MO MOWLAM becomes the "Minister for the Today programme" and will be taking a higher profile than ever as the leading government spokesperson in the run-up to the general election.
She resisted the move in July, arguing that she wanted a "proper" ministry, running her own department with a budget. As the Minister for the Cabinet Office, she will have a wide-ranging role over the whole Government, with responsibility for improving the presentation and co-ordination of policy. She will also take on responsibility for GM foods, the anti-drugs campaign and modernising government.
As a supporter of Tony Blair, and a leading moderniser when Neil Kinnock was the Labour leader, Ms Mowlam will carry conviction, and will be buoyed by public goodwill from her efforts at the Northern Ireland Office to bring peace to Ulster.

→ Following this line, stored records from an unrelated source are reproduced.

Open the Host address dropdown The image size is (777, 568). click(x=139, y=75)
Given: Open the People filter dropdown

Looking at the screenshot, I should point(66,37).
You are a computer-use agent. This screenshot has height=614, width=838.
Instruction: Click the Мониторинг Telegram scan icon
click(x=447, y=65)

Her second-in-command, Lord Falconer, is a former lawyer friend of the Blairs, who was in charge of telling more senior cabinet colleagues to pull their socks up before the reshuffle.
In tandem, Ms Mowlam and Lord Falconer may be able to make the Cabinet Office a power base to be respected by cabinet colleagues, which Jack Cunningham failed to achieve.
In a government full of grey-suited ministers unerringly "on message" Ms Mowlam has won public sympathy for her down-to-earth manner and cheerful disregard for presentational niceties. She threw open the gates of the once-hallowed bastion of Unionist rule, Stormont, to Sir Elton John for an outdoor rock concert. Instead of the usual garden party at her Hillsborough residence, she hosted a children's party, with pop stars, hot dogs and a bouncy castle. Her bluntness was legendary. During the negotiations leading up to last year's Good Friday Agreement, she was overheard telling the Sinn Fein President, Gerry Adams, to "bloody well get on and do it, otherwise I'll head-butt you".
She was not afraid to take risks in the search for peace, making an unprecedented visit for a Secretary of State to loyalist paramilitaries in the Maze prison to secure their continuing support for the talks.
However her "touchy-feely" style did not always go down well in the notoriously stiff-necked, macho world of Northern Ireland politics. Sending her bodyguards out to buy tights and lipstick and declaring it was her mission to "civilise the Ulster male" was never going to endear her to traditional Unionists who already suspected she was too sympathetic to the nationalist cause for their liking.
MO MOWLAM, 49, Chancellor for Duchy of Lancaster, Minister for the Cabinet Office.
Strength: outspoken, fund of public goodwill.
Weakness: the "woolly" job she did not want.
Cabinet rating: illness set her back, and Ulster politics ground her down, but she's a fighter.